Lu Xiaona, Forte Antonio Jorge, Wilson Alexander, Alperovich Michael, Steinbacher Derek M, Alonso Nivaldo, Persing John A
Chinese Academy of Medical Sciences, Peking Union Medical College, Plastic Surgery Hospital, Beijing, China.
Division of Plastic and Reconstructive Surgery, Mayo Clinic Florida, Jacksonville, FL.
J Craniofac Surg. 2019 Nov-Dec;30(8):2345-2349. doi: 10.1097/SCS.0000000000005785.
Based on an established classification system of Apert syndrome subtypes, detailed regional morphology and volume analysis may be useful to provide additional clarification to individual Apert cranial structure characteristics, and treatment planning.
Computed tomography scans of 32 unoperated Apert syndrome and 50 controls were included and subgrouped as: type I, bilateral coronal synostosis; type II, pansynostosis; type III, perpendicular combination synostosis.
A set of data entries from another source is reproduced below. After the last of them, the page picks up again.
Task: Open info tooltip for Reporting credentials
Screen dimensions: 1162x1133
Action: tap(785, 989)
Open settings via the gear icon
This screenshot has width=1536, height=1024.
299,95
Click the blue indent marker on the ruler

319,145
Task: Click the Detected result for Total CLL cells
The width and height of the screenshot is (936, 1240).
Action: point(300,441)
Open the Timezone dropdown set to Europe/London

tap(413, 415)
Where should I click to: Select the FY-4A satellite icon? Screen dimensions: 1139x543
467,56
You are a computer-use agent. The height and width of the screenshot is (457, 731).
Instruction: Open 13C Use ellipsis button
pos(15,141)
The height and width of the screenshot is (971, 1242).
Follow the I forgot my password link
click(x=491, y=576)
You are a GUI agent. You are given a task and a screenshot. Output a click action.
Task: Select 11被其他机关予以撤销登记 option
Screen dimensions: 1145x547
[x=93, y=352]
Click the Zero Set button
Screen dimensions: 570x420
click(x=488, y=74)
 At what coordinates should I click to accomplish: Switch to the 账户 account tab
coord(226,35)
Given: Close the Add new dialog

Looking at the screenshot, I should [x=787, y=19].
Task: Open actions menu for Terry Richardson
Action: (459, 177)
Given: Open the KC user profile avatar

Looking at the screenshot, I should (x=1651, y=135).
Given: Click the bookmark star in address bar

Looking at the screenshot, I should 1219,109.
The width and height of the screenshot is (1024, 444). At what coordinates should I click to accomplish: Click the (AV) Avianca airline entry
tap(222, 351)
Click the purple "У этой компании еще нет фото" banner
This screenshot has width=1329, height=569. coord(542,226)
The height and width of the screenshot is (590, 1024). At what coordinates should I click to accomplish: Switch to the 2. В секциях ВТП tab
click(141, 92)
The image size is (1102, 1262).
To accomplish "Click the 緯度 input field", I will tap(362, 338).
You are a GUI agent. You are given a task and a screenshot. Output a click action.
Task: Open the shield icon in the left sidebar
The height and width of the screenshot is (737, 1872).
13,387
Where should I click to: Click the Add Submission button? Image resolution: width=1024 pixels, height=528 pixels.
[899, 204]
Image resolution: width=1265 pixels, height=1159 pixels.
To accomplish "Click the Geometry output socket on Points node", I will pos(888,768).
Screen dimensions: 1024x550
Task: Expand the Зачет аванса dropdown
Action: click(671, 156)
Three-dimensional analysis of craniometric points was used to define structural components using Materialise Mimics and 3-Matics software.
Occipitofrontal circumference of all subtypes of Apert syndrome patients is normal. Intracranial volumes of types I and II were normal, but type III was 20% greater than controls. Middle cranial fossa volume was increased in all 3 types, with the greatest increase in type II (86%). Type II developed a 69% increase in anterior cranial fossa volume, whereas type III had 39% greater posterior cranial fossa volume. Increased cranial fossa depth contributed most to above increased volume. The anteroposterior lengths of middle and posterior cranial fossae were reduced in type I (15% and 17%, respectively). However, only the anterior cranial fossa was significantly shortened in type III.
Occipitofrontal circumference and overall intracranial volume is not always consistent in individual subunits of Apert syndrome. Detailed and segmental anterior, middle, and posterior cranial fossae volumes and morphology should be analyzed to see what impact this may have related to surgical planning.
基于已建立的Apert综合征亚型分类系统,详细的区域形态学和体积分析可能有助于进一步阐明个体Apert颅骨结构特征及治疗方案。
纳入32例未经手术治疗的Apert综合征患者和50例对照者的计算机断层扫描图像,并将其分为:I型,双侧冠状缝早闭;II型,全颅缝早闭;III型,垂直联合缝早闭。使用Materialise Mimics和3-Matics软件对颅骨测量点进行三维分析以定义结构成分。
Apert综合征各亚型患者的枕额周长均正常。I型和II型患者的颅内体积正常,但III型比对照者大20%。所有3种类型的中颅窝体积均增加,其中II型增加最多(86%)。II型患者的前颅窝体积增加69%,而III型患者的后颅窝体积大39%。颅窝深度增加对上述体积增加的贡献最大。I型患者中颅窝和后颅窝的前后径缩短(分别为15%和17%)。然而,只有III型患者的前颅窝明显缩短。
Apert综合征个体亚单位的枕额周长和总体颅内体积并不总是一致的。应分析详细的、分段的前颅窝、中颅窝和后颅窝体积及形态,以了解其对手术规划可能产生的影响。